Duchenne Muscular Dystrophy Treatment - Market Share Analysis, Industry Trends & Statistics, Growth Forecasts 2019 - 2029

The Duchenne Muscular Dystrophy Treatment Market size is estimated at USD 2.56 billion in 2024, and is expected to reach USD 4.32 billion by 2029, growing at a CAGR of 11.10% during the forecast period (2024-2029).

The outbreak of COVID-19 impacted the market. The pandemic increased the incidence rate of Duchenne muscular dystrophy. For instance, according to the NCBI research article published in April 2021, people with neuromuscular abnormalities, such as muscular dystrophy, were more likely to experience more severe symptoms of COVID-19, especially if they had cardiac or breathing problems. Similarly, another research article published in April 2021 showed that patients with Duchenne muscular dystrophy were considered a high-risk population due to the worldwide COVID-19 pandemic. The median Forced Vital Capacity increased somewhat, from 76.0% before COVID-19 infection to 79.5% subsequently, among Duchenne muscular dystrophy (DMD) individuals who tested positive for the virus before and after COVID-19, but the difference was not statistically significant. Thus, people suffering from Duchenne muscular dystrophy were more prone to COVID-19, owing to which the treatment adoption rate of Duchenne muscular dystrophy increased to avoid COVID-19 complications during the pandemic. Thus, the market witnessed considerable growth during the pandemic and is expected to maintain an upward trend over the forecast period.

The rising burden of Duchenne Muscular Dystrophy (DMD), increasing investments in research and development of novel therapies for DMD, and increasing awareness campaigns for DMD are the major drivers for the market.

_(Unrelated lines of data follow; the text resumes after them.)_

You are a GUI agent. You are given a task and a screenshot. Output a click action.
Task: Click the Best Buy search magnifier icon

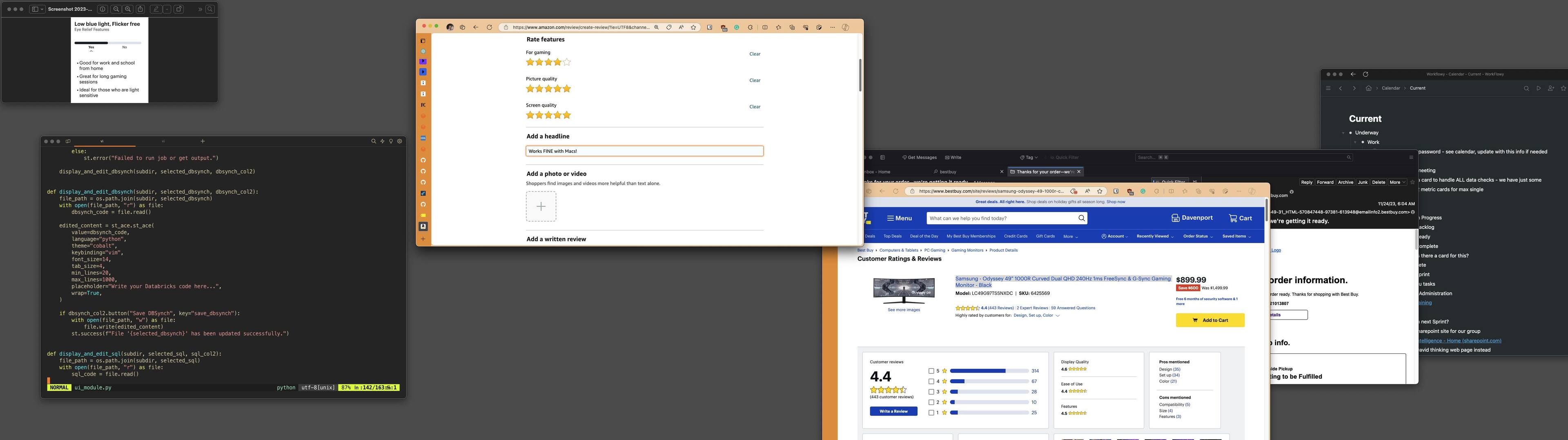pos(1081,218)
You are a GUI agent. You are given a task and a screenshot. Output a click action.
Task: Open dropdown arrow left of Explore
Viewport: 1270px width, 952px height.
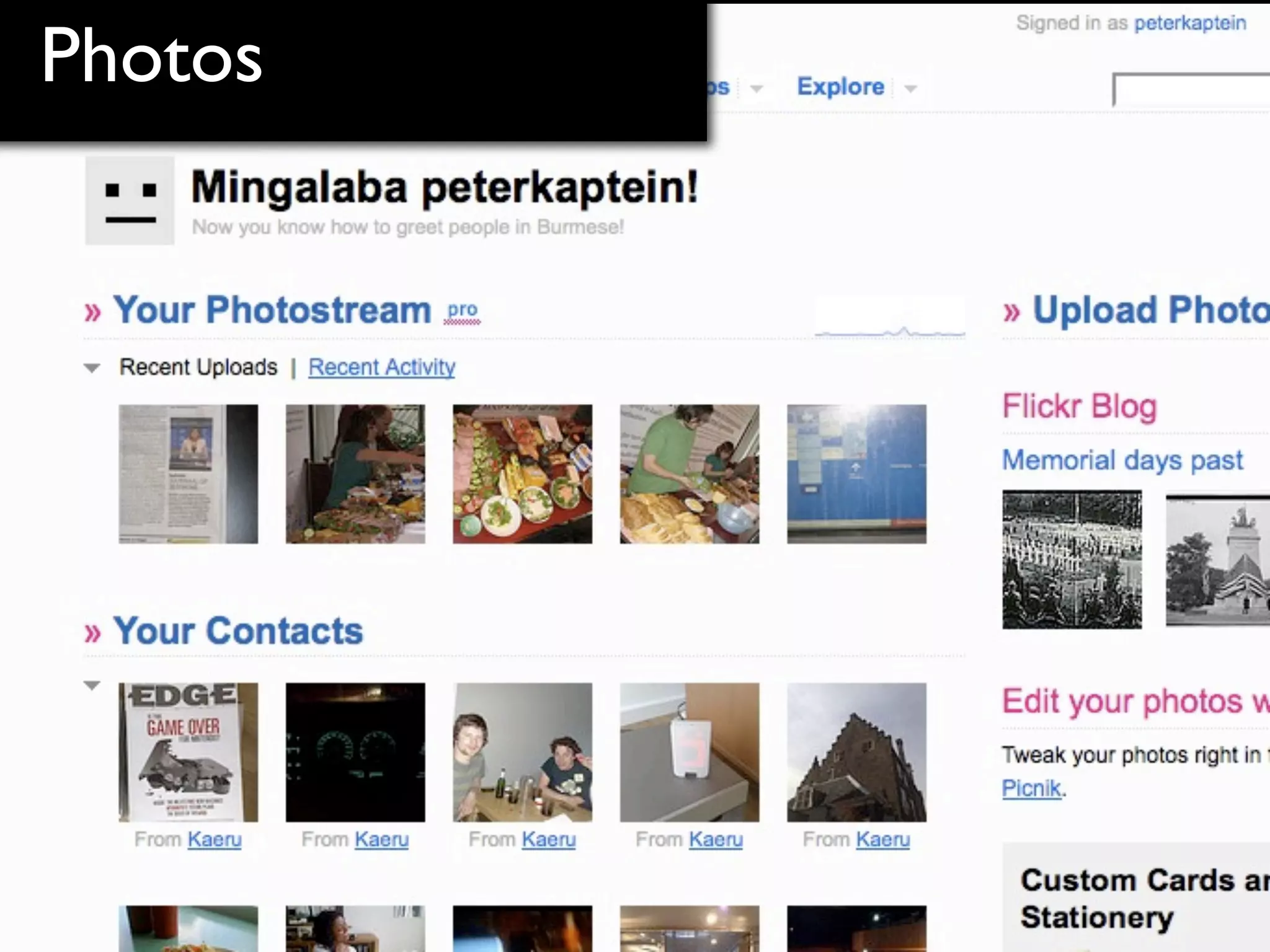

For instance, according to the research article published by the NCBI in February 2022, the global prevalence of muscular dystrophy was estimated at 3.6 per 100,000 people, and the largest prevalence in Americans was at 5.1 per 100,000 people. Similarly, as per the data published by the CDC in November 2022, the estimated prevalence of Duchenne and Becker muscular dystrophy (DBMD) was about 1 in every 5,000 males aged 5-9 years. Furthermore, increasing investment in research and development by the private and public sectors has also increased the clinical trials to evaluate potential treatments for Duchenne muscular dystrophy. The sole approved pharmacological therapy for managing DMD is an anti-inflammatory regimen based on corticosteroids. In recent years, there has been a significant increase in the discovery and development of pharmaceutical drugs. Nearly all major companies are now focusing on R&D, which is likely to significantly impact the market in the coming years. For instance, in January 2023, Parent Project Muscular Dystrophy (PPMD) announced a USD 500,000 programmatic investment in Myosana Therapeutics, Inc. (Myosana) to support the company's continuing development and translation of a non-viral gene therapy delivery platform aiming to slow skeletal muscle degeneration and heart failure in Duchenne. Thus, increasing cases of Duchenne Muscular Dystrophy and rising investments in research and development are expected to propel the demand for the treatment, which in turn may positively impact the market growth.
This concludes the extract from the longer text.